§ Tareas:
A. Responde estas preguntas sobre el texto acerca de la novela de D.H. Lawrence:
(i) ¿Con qué calificativo se prohibió la novela en su día?
(ii) ¿En qué otra obra continuará la historia de Ursula Brangwen?
(iii) ¿En qué año se escribió «El arco iris»?
B. Prolonga el texto sobre «El arco iris» de D.H. Lawrence a partir de su última frase.

Prohibida en su día por «obscena», la novela encuadra la
saga familiar en los esquivos y neblinosos márgenes de la intimidad, en los que
el autor se vuelca como ningún otro lo había hecho antes: es en la conciencia
de sí mismos, en su aceptación o rechazo de las condiciones de la vida en
pareja, y de todo lo que ésta crea y destruye, donde los personajes se definen,
huyen o se atrapan, viven y evolucionan.
En este marco D.H. Lawrence pinta las pasiones de sus
personajes mientras explora la distintas presiones que someten sus vidas. Su
foco se centra principalmente en la batalla individual por crecer, el
matrimonio y el cambio de las condiciones sociales, un proceso que será más
difícil generación tras generación.
La joven Ursula Brangwen, cuya historia continuará en
Mujeres enamoradas, será finalmente la figura central en la que se reflejarán
los esquemas sociales Ingleses y el impacto de la industrialización y
urbanización en la psique humana.
Las acusaciones de “obscenidad” a la novela en su época no
deben hacernos esperar, en cualquier caso, nada escandaloso, sino que hay que
enmarcarlas precisamente en el devenir de una época caracterizada por su
exagerado puritanismo y que en 1915, fecha de escritura de “El arco iris” daba
sus últimos coletazos.

§ Datos a examinar:

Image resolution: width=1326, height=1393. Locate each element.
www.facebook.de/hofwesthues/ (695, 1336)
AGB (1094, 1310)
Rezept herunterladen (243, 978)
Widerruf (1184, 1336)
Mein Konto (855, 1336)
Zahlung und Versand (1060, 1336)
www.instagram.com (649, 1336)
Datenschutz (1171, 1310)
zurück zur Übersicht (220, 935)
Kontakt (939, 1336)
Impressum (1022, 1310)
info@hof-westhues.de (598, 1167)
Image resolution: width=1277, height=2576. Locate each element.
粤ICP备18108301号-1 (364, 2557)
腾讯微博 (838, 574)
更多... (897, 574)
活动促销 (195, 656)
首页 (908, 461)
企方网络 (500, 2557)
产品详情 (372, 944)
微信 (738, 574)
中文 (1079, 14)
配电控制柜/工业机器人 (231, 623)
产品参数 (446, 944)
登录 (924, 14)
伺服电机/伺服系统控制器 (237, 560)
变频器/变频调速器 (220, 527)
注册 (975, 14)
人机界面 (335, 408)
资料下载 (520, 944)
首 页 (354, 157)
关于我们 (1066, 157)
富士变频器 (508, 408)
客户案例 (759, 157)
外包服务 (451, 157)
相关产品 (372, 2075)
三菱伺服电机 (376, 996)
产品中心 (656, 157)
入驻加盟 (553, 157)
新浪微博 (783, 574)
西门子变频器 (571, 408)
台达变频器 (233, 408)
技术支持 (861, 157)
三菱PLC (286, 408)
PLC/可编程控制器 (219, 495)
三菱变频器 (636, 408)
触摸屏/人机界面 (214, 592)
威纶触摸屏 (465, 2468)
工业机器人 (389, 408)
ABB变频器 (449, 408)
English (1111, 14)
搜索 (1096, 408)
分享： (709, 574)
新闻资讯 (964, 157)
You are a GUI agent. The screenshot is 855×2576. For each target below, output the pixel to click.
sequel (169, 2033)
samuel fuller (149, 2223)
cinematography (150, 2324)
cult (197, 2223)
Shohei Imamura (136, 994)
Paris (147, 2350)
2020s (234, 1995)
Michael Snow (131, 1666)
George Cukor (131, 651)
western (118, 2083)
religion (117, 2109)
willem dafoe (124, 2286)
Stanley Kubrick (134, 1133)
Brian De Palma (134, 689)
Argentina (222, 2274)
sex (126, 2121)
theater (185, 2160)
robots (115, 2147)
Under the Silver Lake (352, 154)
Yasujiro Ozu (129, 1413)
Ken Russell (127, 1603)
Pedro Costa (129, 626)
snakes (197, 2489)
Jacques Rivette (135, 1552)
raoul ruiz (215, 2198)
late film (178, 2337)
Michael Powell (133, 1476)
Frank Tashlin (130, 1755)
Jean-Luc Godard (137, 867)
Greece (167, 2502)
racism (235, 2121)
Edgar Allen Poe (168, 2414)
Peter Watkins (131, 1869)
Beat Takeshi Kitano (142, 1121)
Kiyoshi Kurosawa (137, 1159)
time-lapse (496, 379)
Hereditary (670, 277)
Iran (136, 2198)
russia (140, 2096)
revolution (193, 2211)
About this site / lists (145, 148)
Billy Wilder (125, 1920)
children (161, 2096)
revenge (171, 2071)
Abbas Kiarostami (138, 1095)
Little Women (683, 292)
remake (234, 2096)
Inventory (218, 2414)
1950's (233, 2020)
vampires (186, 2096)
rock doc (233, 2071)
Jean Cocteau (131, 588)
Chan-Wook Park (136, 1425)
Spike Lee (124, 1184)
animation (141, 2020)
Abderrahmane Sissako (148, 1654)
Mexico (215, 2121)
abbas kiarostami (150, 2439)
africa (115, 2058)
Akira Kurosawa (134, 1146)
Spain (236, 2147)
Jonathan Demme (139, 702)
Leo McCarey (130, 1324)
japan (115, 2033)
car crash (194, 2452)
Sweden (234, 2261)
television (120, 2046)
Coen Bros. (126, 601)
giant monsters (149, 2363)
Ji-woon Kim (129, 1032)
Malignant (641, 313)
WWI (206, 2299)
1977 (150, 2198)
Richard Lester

§ Respuestas:
A.
(i) «Obscena».
(ii) En *Mujeres enamoradas*.
(iii) En 1915.

B.
Ni siquiera lo que se nos ofrece aquí ataca a uno de los
pilares fundamentales de la sociedad victoriana como sí ocurría con el
matrimonio en “El amate de Lady Chatterley”. El gran ingrediente de la obra es,
aquí, no el sexo, sino el deseo, la sensualidad.
Lo que Lawrence propone, en linea con el pensamiento
freudiano (en alza en su época) es la idea de que el deseo sexual lo impregna
todo y que la vida de cualquier hombre o cualquier mujer, por más que a simple
vista parezca encauzada por los límites de la moral, está sacudida a diario por
la sexualidad y sus instintos (y sus frustracciones).
Lo que Lawrence hace en esta obra es cuestionar la
posibilidad de ser felices que tienen los personajes en una estructura familiar
(y por ende social) que les impide la plena realización de sus deseos más
íntimos. Lo que cuestiona, en última instancia, son los mecanismos sociales de
la vida en pareja: o dicho de otro modo, como la moral externa determinaba
también (y determina) el comportamiento dentro del hogar.
Son esas cuestiones, la crítica de Lawrence a las fronteras
de lo social y su indagación en la intimidad de lo familiar (el descorrer los
visillos de los hogares victorianos) lo que sin duda empujó a los censores a
prohibir esta novela, y no su carga erótica.
Estamos pues ante una novela valiente, a la que sólo le
falta, la agilidad verbal que sí que está presente una década después en “El
amante de Lady Chatterley”, pues “El arco iris” avanza todavía con la pesadez
verbal y las largas frases tan características de lo victoriano. En eso, en la
modificación del lenguaje, Lawrence fue también un precursor, pero esa
habilidad no queda tan patente en esta obra.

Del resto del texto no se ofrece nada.